Starting at the line that contains "Where should I click to: Click the info", transcribe every remaining line of the entries exactly, including the last one.

### PROVIDED RECORDS ###

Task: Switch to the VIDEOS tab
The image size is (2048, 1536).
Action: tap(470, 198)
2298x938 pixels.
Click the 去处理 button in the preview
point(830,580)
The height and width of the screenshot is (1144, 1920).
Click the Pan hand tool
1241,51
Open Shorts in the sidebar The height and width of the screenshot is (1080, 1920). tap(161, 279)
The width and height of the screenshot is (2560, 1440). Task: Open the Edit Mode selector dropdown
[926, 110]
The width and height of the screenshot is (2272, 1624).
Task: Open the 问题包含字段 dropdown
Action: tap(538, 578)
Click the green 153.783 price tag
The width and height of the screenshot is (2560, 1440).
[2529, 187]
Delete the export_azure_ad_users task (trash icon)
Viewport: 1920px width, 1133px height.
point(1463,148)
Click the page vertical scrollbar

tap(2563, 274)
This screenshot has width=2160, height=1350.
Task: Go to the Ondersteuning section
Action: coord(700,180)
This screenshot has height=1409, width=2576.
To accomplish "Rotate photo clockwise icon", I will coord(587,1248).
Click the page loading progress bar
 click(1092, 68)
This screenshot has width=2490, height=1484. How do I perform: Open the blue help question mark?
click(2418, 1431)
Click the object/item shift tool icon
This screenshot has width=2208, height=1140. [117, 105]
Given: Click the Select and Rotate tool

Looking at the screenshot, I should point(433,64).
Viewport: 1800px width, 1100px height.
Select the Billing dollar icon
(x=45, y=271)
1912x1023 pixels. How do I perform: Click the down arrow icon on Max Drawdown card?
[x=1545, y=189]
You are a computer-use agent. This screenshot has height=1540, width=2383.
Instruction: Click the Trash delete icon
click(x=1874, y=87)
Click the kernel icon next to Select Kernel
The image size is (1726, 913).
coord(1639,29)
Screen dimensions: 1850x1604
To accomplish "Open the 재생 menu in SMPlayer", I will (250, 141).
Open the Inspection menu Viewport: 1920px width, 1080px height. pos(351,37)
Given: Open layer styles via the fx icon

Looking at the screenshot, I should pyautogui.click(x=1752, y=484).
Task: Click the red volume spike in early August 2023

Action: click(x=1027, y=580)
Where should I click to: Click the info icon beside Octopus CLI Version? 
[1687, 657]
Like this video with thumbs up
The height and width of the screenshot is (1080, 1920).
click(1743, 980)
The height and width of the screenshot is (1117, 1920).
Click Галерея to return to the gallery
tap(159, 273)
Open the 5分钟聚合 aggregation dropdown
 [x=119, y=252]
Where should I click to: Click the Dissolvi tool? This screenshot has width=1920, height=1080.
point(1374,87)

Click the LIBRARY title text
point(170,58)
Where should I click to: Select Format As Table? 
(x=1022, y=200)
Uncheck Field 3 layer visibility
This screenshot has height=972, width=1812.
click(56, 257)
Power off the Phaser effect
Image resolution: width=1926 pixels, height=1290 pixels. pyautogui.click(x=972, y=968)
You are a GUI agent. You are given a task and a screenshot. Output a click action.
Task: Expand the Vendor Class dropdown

###

### COMPLETED TASK
Where should I click to: Click the info icon beside Octopus CLI Version? 
[1687, 657]
Like this video with thumbs up
The height and width of the screenshot is (1080, 1920).
click(1743, 980)
The height and width of the screenshot is (1117, 1920).
Click Галерея to return to the gallery
tap(159, 273)
Open the 5分钟聚合 aggregation dropdown
 [x=119, y=252]
Where should I click to: Click the Dissolvi tool? This screenshot has width=1920, height=1080.
point(1374,87)

Click the LIBRARY title text
point(170,58)
Where should I click to: Select Format As Table? 
(x=1022, y=200)
Uncheck Field 3 layer visibility
This screenshot has height=972, width=1812.
click(56, 257)
Power off the Phaser effect
Image resolution: width=1926 pixels, height=1290 pixels. pyautogui.click(x=972, y=968)
You are a GUI agent. You are given a task and a screenshot. Output a click action.
Task: Expand the Vendor Class dropdown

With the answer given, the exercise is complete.